Overview
- Locale: Otago, New Zealand

Service
- Operator(s): New Zealand Railways Department

History
- Commenced: 1882
- Opened: 9 July 1883
- Closed: 2002

= Fernhill Branch =

The Fernhill Branch is a railway line in Otago, New Zealand. It was opened in 1883 and the remaining section formally closed in 2002 although abandoned for ten years. A significant amount of controversy surrounded the ownership status of the line in its early years.

==Construction and controversy==
The reason this line was constructed was little different from why many bush tramways throughout New Zealand were constructed in the days before modern road transportation. It was built to run from the Fernhill coal mine to the Main South Line, about 2.75 kilometres south so that the company's owners had easy railway access. In 1882, the Fernhill Railway & Colliery Company Ltd. commenced work on the line and it was finished the next year, opening on 9 July 1883. For the first four years, the company continued to maintain the line while trains were operated by the government's New Zealand Railways Department (NZR).

The controversy began when the line's ownership was granted to the government without compensation to the colliery company under the Government Railways Act of 1887. In 1891, the owners of the Fernhill Colliery commenced legal proceedings against the government for compensation on the basis that the Act should not be applied to private railways. During this time, the colliery fell into financial difficulties and the mine did not operate between March 1892 and February 1893, meaning no trains were required to run. The mine and line had only been operating again briefly when railway commissioners took control of the railway on 6 March 1893. Almost two years later, on 6 December 1894, the courts awarded the line to the mortgagees, but later that month, on the 24th, traffic again stopped. In 1895, the line was passed to new owners on 4 June and then six months later, NZR themselves purchased it on 19 December. The ownership disputes were finally settled and the line became the state-owned Fernhill Branch.

==Operation==
The branch line's junction with the Main South Line was located at the Dunedin suburban station of Abbotsford and immediately climbed a 1:43 grade to the McSkimmings brickworks site crossing North Taieri Road to pass the factory site's small rail yard and then across Abbots Hill Road towards the Fernhill coal mine site.

Passenger services never operated on the line, and freight was carried only when required so no timetable was ever instituted. Additional traffic came from a brickworks and the cartage of building sand, and while there was meant to be a guarantee of a minimum amount of coal traffic, this was rarely honoured and never enforced. The mine shut down on 13 July 1925 and trains stopped operating beyond the brickworks, but formal closure of the unused section was not announced until 20 February 1930. After this date, the closed portion was partially dismantled back to the brickworks clay pit area.

==Today==
Part of the remaining section to the brickworks was open as an industrial spur to the McSkimmings Industries complex, but it was disused for many years and banned from all rail use in 1995. The remaining length of line from McSkimmings was lifted back to the Main South Line in 2000. The incline formation has now been built over.

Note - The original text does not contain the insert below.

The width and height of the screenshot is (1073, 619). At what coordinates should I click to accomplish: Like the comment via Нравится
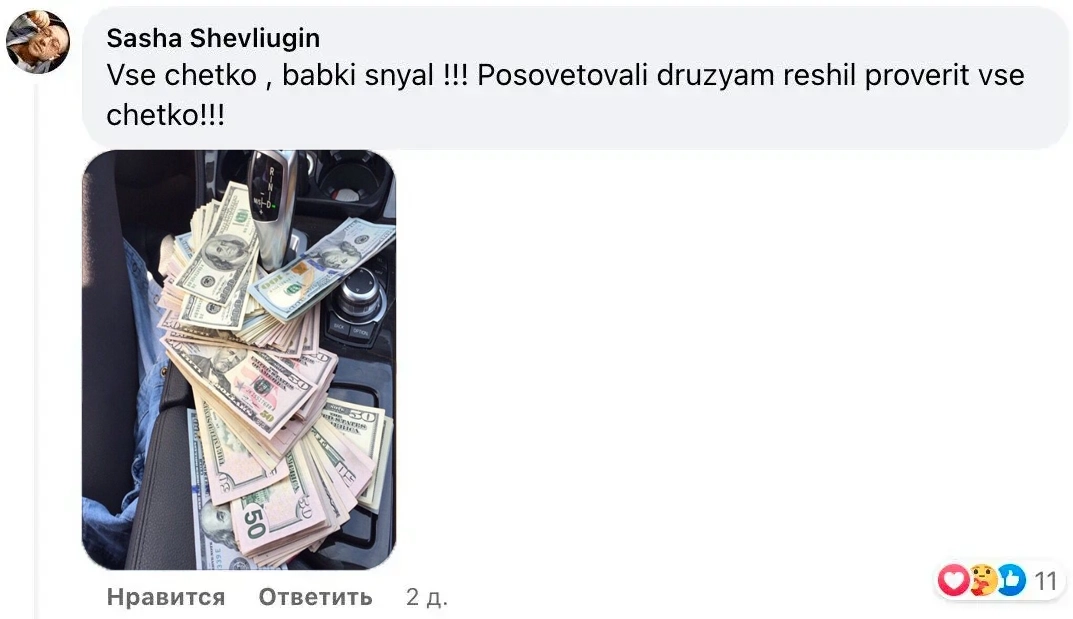click(x=166, y=597)
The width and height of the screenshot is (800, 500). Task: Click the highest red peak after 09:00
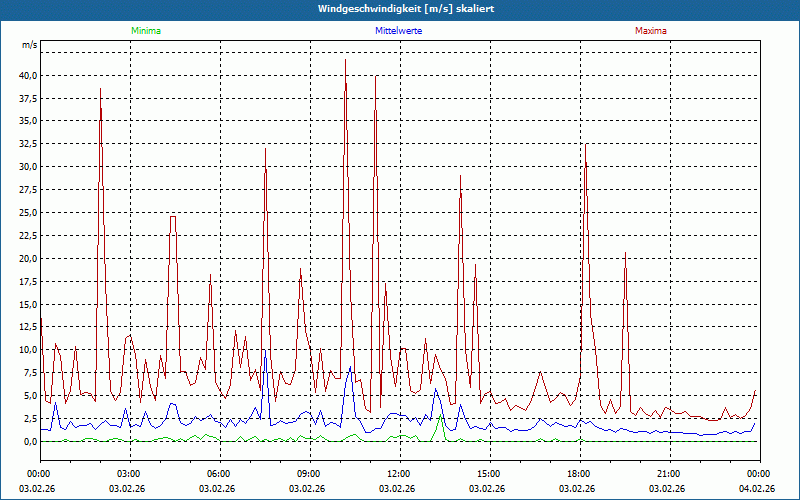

Evidence of the now dismantled branch can still be sighted, with some of the line's formation visible, such as an embankment and a cutting. Tracks are still in-situ on the formation at Abbots Hill Road level crossing including a wagon turntable that served the McSkimmings brickworks clay pit and store yard. One of the line's bridges is still in use as part of a private farm access road. There is currently no public access to the site of the old mine and the branch's terminus, and it is not visible from public roads.